Para ilmuwan mengatakan perubahan ini bisa jadi, setidaknya sebagian, disebabkan oleh kemunculan genre-genre baru selama beberapa dekade, seperti stadium rock, disko, dan hip-hop. Namun, Madeline Hamilton, salah satu penulis penelitian dari Queen Mary University of London, mengatakan hasil penelitian ini tidak berarti musik telah mengalami kemunduran.
Hamilton dan rekannya Marcus Pearce, dalam penelitian yang terbit di jurnal Scientific Reports, menjelaskan bagaimana mereka mempelajari lagu-lagu yang berada di lima besar tangga musik single akhir tahun Billboard AS setiap tahun antara tahun 1950 dan 2022. Lagu-lagu tersebut termasuk Heartbreak Hotel dari Elvis Presley, Hey Jude dari The Beatles, Vogue dari Madonna, Poker Face dari Lady Gaga, dan Irreplaceable dari Beyonce.
Mereka kemudian menganalisis delapan fitur yang berkaitan dengan nada dan struktur ritme melodi. Hasilnya menunjukkan rata-rata kompleksitas melodi menurun dari waktu ke waktu, dengan dua penurunan besar pada tahun 1975 dan 2000, serta penurunan yang lebih kecil pada tahun 1996.

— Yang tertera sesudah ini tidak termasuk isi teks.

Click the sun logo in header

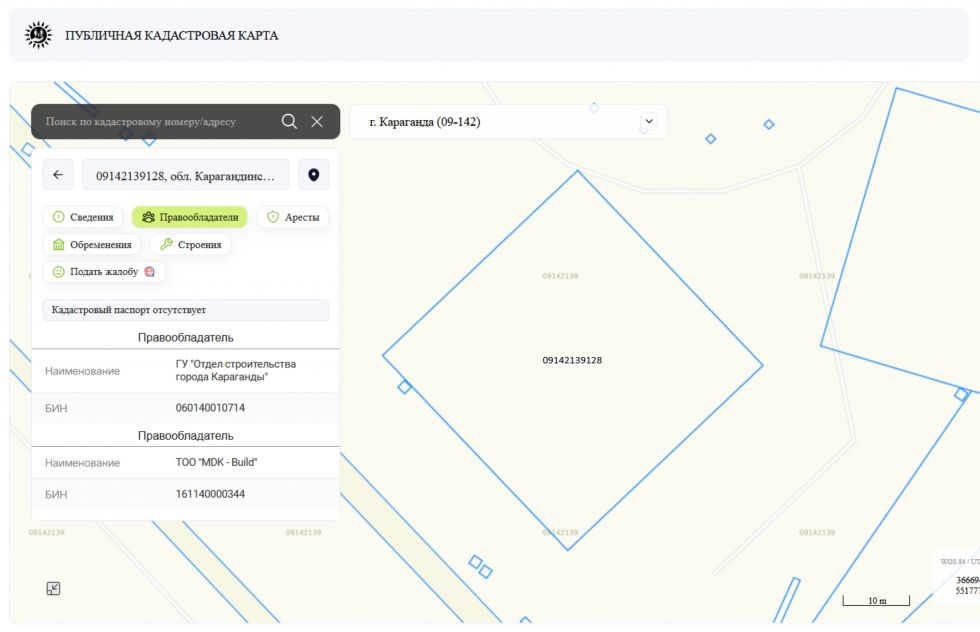pos(38,35)
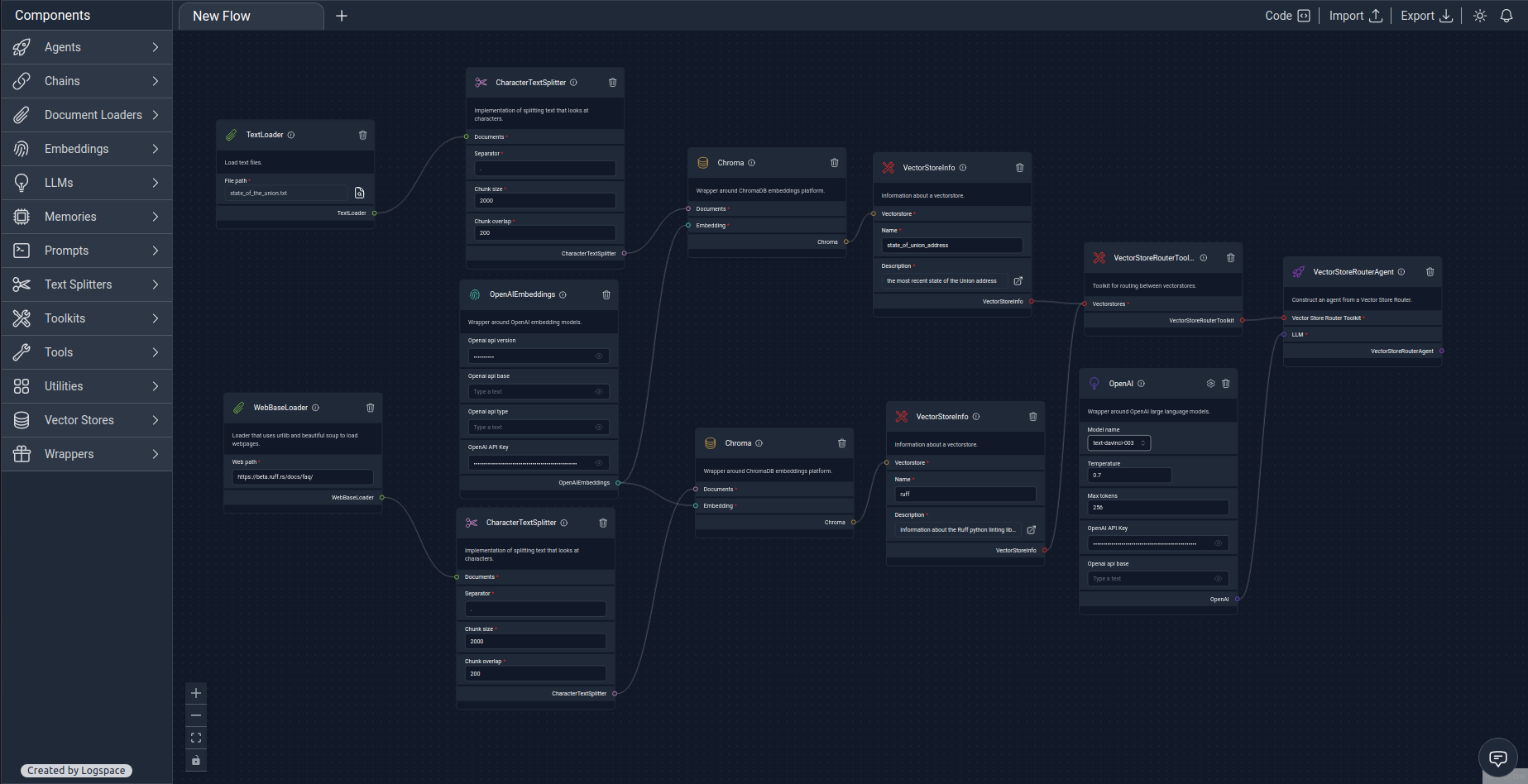Toggle visibility of OpenAI node API key
The height and width of the screenshot is (784, 1528).
pos(1218,543)
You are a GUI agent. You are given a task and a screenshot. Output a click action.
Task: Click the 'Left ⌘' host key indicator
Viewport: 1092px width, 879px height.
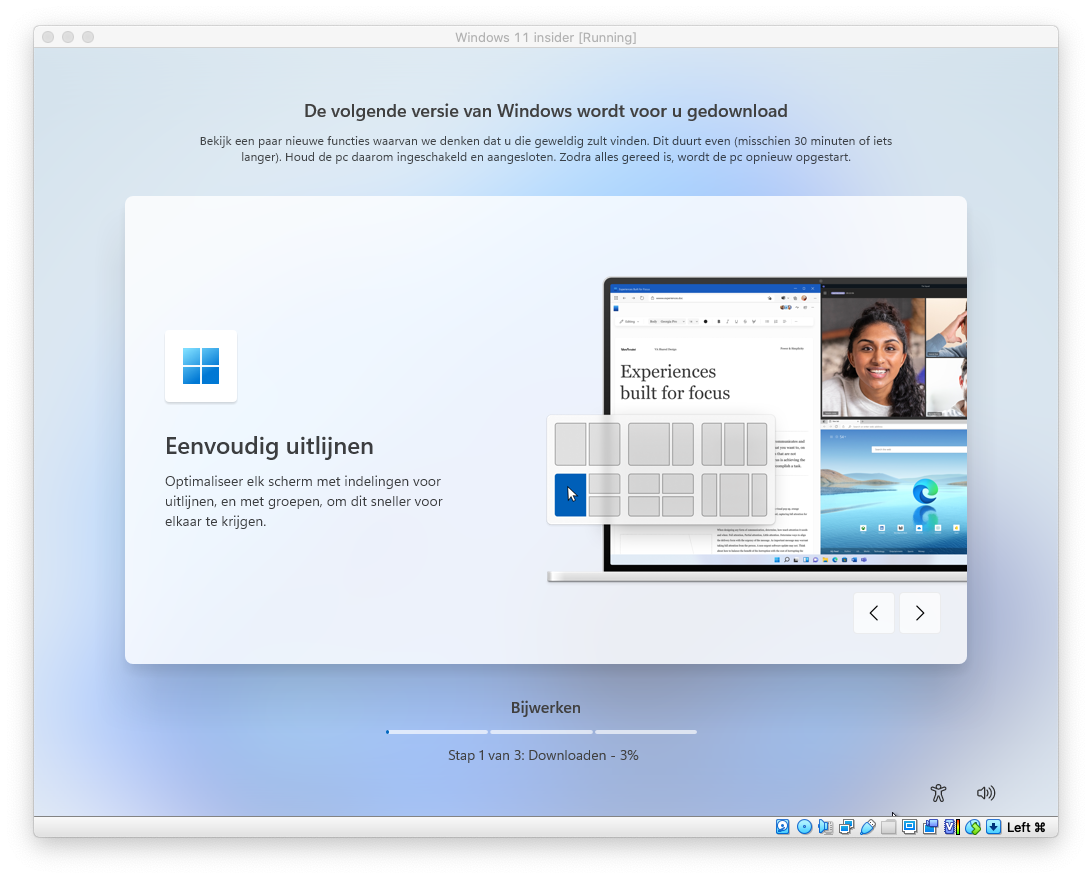[1026, 827]
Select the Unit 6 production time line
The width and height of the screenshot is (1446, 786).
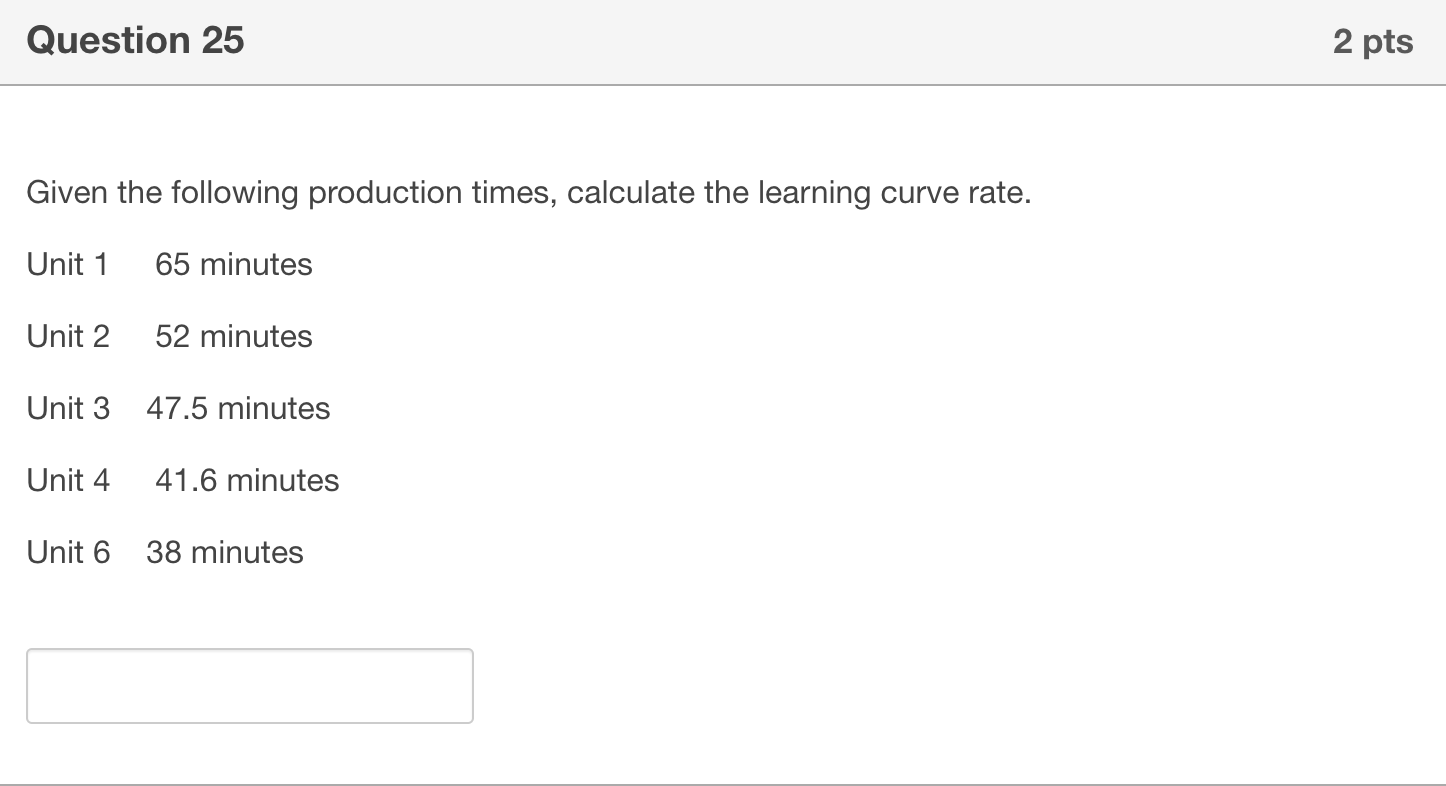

Hamilton mengatakan bahwa salah satu penjelasannya adalah munculnya genre musik yang berbeda, dengan penurunan pertama terjadi pada saat musik rock dan disko menjadi populer. "Penurunan sekitar tahun 2000 [mungkin] setidaknya sebagian disebabkan oleh munculnya hip-hop, karena melodi-melodi tersebut sangat berbeda. Biasanya melodi-melodi tersebut sangat sederhana," kata Hamilton.
Penurunan yang lebih kecil sekitar tahun 1996, tambahnya, juga dapat dikaitkan dengan hip-hop, meskipun pengaruh lain yang mungkin terjadi adalah munculnya workstation audio digital, yang memudahkan untuk mengulang bagian dan frasa dalam lagu. "Kami merasa hal ini dapat menyebabkan peningkatan pengulangan dalam melodi," katanya.
Namun perubahan pada melodi tidak selalu mencerminkan gambaran keseluruhan. Analisis tersebut mengungkapkan bahwa tangga lagu telah menunjukkan peningkatan kepadatan nada -dengan kata lain, jumlah nada yang dinyanyikan per detik- terutama sejak tahun 2000.
"Jika Anda memiliki melodi [dengan] banyak nada per detik, hal tersebut membatasi seberapa kompleks [melodi] tersebut," kata Hamilton. "Sedangkan jika Anda bernyanyi lebih lambat, Anda bisa menyanyikan lebih banyak nada yang tidak terduga, atau Anda bisa melakukan lompatan yang lebih besar dan sebagainya."
Tim mengatakan penelitian lain tidak menemukan tanda-tanda penurunan warna suara atau harmoni musik selama 50 tahun sejak 1960. Meski "revolusi" dalam musik populer sebelumnya telah diidentifikasi, waktunya berbeda, yang menurut Hamilton dan rekan-rekannya mungkin disebabkan oleh penelitian lain yang berfokus pada fitur-fitur musik yang berbeda, dan fakta bahwa penelitian baru ini hanya melihat pemuncak tangga lagu.
Hamilton mengatakan ia sedang memperluas analisisnya untuk memasukkan aspek-aspek lain dari musik. "Saat ini, kami sedang meneliti akord. Kami juga ingin memperluas analisis kami dengan memasukkan lebih banyak lagu, untuk melihat apakah tren ini [untuk melodi] berlaku untuk musik yang lebih besar," pungkasnya.
Dengan demikian, penelitian Hamilton dan rekan-rekannya menunjukkan bahwa kompleksitas melodi dalam musik populer telah menurun sejak tahun 1950-an, sementara harmoni dan nada tumbuh. Namun, perlu diingat bahwa ini hanya analisis awal yang memerlukan penelitian lebih lanjut untuk memahami tren ini sepenuhnya.